Repeat verbatim what the listing holds, but not its pictures.

####################

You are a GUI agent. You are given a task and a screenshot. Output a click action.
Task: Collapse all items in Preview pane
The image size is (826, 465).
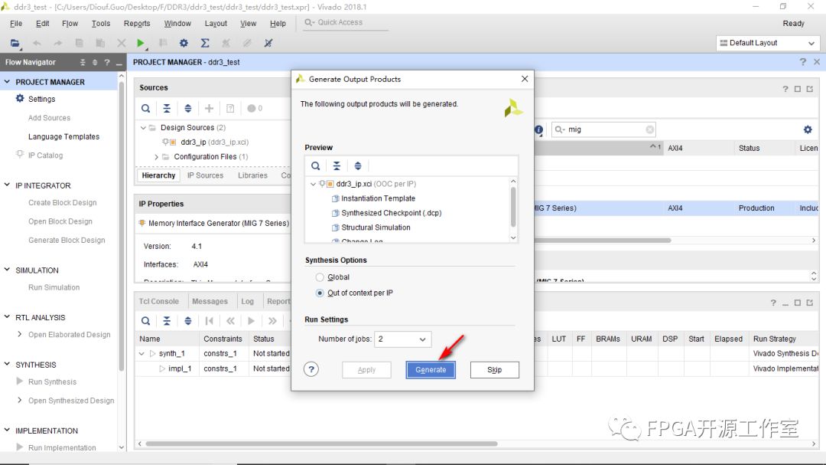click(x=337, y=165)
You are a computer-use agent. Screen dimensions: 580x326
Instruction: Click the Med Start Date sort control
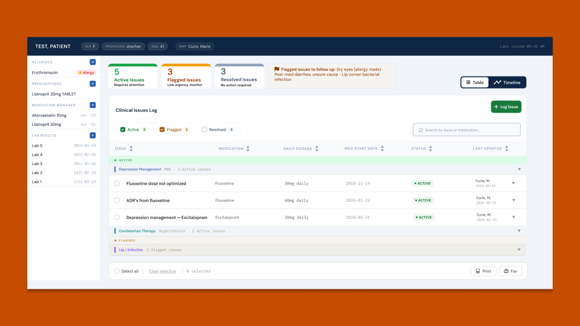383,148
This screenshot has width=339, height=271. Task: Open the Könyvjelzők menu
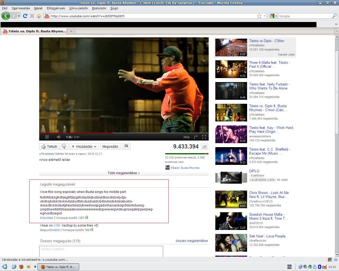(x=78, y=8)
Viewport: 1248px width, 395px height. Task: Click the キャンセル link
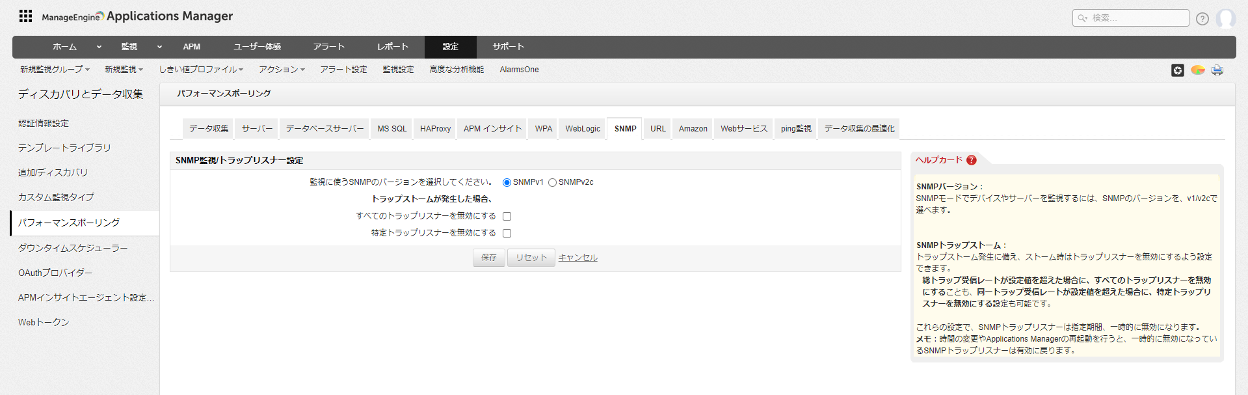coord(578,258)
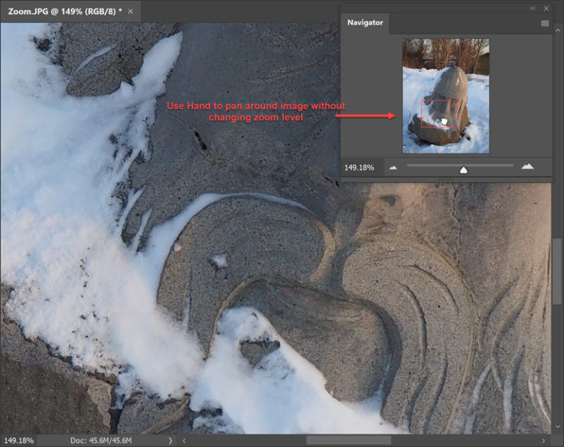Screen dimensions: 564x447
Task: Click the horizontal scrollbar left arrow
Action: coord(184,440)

####################

Exercise answer →
You are a GUI agent. You are given a task and a screenshot. Output a click action.
Task: Collapse all items in Preview pane
The image size is (826, 465).
click(x=337, y=165)
You are a computer-use agent. Screen dimensions: 580x326
Instruction: Click the Med Start Date sort control
383,148
This screenshot has width=339, height=271. Task: Open the Könyvjelzők menu
(x=78, y=8)
Viewport: 1248px width, 395px height. Task: Click the キャンセル link
coord(578,258)
Screen dimensions: 564x447
Task: Click the horizontal scrollbar left arrow
Action: coord(184,440)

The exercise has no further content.